▶ TASK
Which lines below contain "computer"? Copy every one of them.

Source data
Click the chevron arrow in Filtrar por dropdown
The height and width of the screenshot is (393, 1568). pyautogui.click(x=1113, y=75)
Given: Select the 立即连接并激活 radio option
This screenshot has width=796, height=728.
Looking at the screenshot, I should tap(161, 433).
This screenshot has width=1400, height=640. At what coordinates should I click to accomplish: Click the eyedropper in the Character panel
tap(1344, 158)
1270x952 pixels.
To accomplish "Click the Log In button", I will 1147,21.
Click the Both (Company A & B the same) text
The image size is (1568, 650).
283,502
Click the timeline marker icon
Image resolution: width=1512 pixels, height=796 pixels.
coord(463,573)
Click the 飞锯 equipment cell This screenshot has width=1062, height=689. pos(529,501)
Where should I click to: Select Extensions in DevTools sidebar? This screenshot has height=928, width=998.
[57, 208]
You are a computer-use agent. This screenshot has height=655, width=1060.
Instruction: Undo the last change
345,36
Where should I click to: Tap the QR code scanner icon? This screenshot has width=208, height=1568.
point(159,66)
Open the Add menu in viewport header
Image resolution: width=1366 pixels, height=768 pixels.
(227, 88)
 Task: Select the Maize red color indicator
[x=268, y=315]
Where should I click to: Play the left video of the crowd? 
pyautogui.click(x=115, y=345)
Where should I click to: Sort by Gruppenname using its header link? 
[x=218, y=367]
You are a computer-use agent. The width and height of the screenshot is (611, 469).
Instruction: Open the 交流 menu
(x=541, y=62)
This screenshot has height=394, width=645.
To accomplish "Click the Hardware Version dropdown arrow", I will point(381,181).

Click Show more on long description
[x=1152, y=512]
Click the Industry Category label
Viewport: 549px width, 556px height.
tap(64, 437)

▶ EXERCISE RESPONSE
You are a computer-use agent. This screenshot has height=655, width=1060.
You are a computer-use agent. The width and height of the screenshot is (611, 469).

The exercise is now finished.